Deine schwankenden Urteile zwischen Welt- und Kreisklasse, die du vermittelst, möchte ich nur in wenigen Punkten kommentieren. Die Interviews findest du zum Teil überflüssig, obwohl vor allem das speziell genannte mit Felix Magath vermutlich die beste Schach-Werbung des Jahres in Deutschland darstellte. Ich bedauere es selbst, dass der Gewinn der Silbermedaille der deutschen Nationalmannschaft bei der Olympiade weniger Resonanz erfuhr. Immerhin wurde aber ein Gespräch rund um das königliche Spiel in zahlreichen Tageszeitungen mehr Lesern kredenzt, als „Schach" in einigen Jahren erreicht. Schließlich schätzt nicht jeder in Interviews die Details über die Neuerung im 29. Zug. Horst Metzing, Geschäftsführer des Deutschen Schachbundes, erklärt zwei Seiten hinter der Rezension (S. 64) im stets von mir gerne gelesenen Fragebogen: „Der Schach spielende Mensch wird meist unbeachtet gelassen. Es zählen weitestgehend Ergebnisse und Partien. Die Schachmedien sollten sich mehr dem ganzen Menschen widmen." Genau diesem Ratschlag folgt das Interview über „Schach und Fußball" mit Trainer Magath.
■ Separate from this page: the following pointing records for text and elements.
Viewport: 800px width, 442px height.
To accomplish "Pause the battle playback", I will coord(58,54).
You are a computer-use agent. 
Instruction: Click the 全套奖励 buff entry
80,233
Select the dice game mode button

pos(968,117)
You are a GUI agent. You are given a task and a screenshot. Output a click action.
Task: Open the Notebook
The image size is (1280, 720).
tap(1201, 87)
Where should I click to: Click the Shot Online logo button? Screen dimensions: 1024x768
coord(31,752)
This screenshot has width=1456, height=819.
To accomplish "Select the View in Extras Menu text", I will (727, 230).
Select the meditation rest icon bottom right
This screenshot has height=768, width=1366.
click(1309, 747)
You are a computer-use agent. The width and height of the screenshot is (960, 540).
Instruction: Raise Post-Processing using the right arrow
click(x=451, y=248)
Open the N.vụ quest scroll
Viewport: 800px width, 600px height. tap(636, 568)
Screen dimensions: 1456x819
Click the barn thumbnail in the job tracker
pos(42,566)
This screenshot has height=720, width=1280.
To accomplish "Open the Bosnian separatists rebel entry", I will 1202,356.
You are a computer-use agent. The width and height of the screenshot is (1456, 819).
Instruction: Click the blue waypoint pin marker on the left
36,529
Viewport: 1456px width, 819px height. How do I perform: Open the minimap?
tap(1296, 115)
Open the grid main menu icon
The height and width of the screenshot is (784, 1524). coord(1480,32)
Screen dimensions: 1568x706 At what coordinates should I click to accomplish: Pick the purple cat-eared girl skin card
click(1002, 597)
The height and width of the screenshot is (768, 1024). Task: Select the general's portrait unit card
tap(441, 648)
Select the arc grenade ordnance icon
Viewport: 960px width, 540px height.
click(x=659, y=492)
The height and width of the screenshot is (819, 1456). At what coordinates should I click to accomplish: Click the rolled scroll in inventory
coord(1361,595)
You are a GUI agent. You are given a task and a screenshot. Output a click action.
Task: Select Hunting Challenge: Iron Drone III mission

Bemerkenswert fand ich überdies Antwort 5 von Horst Metzing: „Schachspieler sind Individualisten, besitzen Konzentrations-, Rechen- und Gedächtnisfähigkeiten, die ich bewundere. Aber warum nur jammern sie ständig und sind so häufig unzufrieden mit sich und der Welt?" Man meint, der DSB-Geschäftsführer habe damit dich als Prototyp dieses Menschenschlags direkt angesprochen. Zusammengefügt mit mehreren Urteilen ostdeutscher Großmeister, die bei dir Verbitterung seit dem Reinfall mit Finanzjongleur Heinrich Jellissen (nach dem Tod des Mäzens von Bayern München streutest du selbst im „Schach" Asche auf dein Haupt) auslöste, erklärt sich dein merkwürdiger Spagat im Umgang mit Turnierorganisatoren: Sie sollen deiner Erfahrung wegen zwar alle Geld auftreiben, um die Situation unseres Sports zu verbessern, aber dürfen sich bloß nicht wie Jellissen als Selbstdarsteller präsentieren. Tun sie es, wie der in jeglicher Beziehung umtriebige Hans-Walter Schmitt, entwickelt sich eine Hassliebe.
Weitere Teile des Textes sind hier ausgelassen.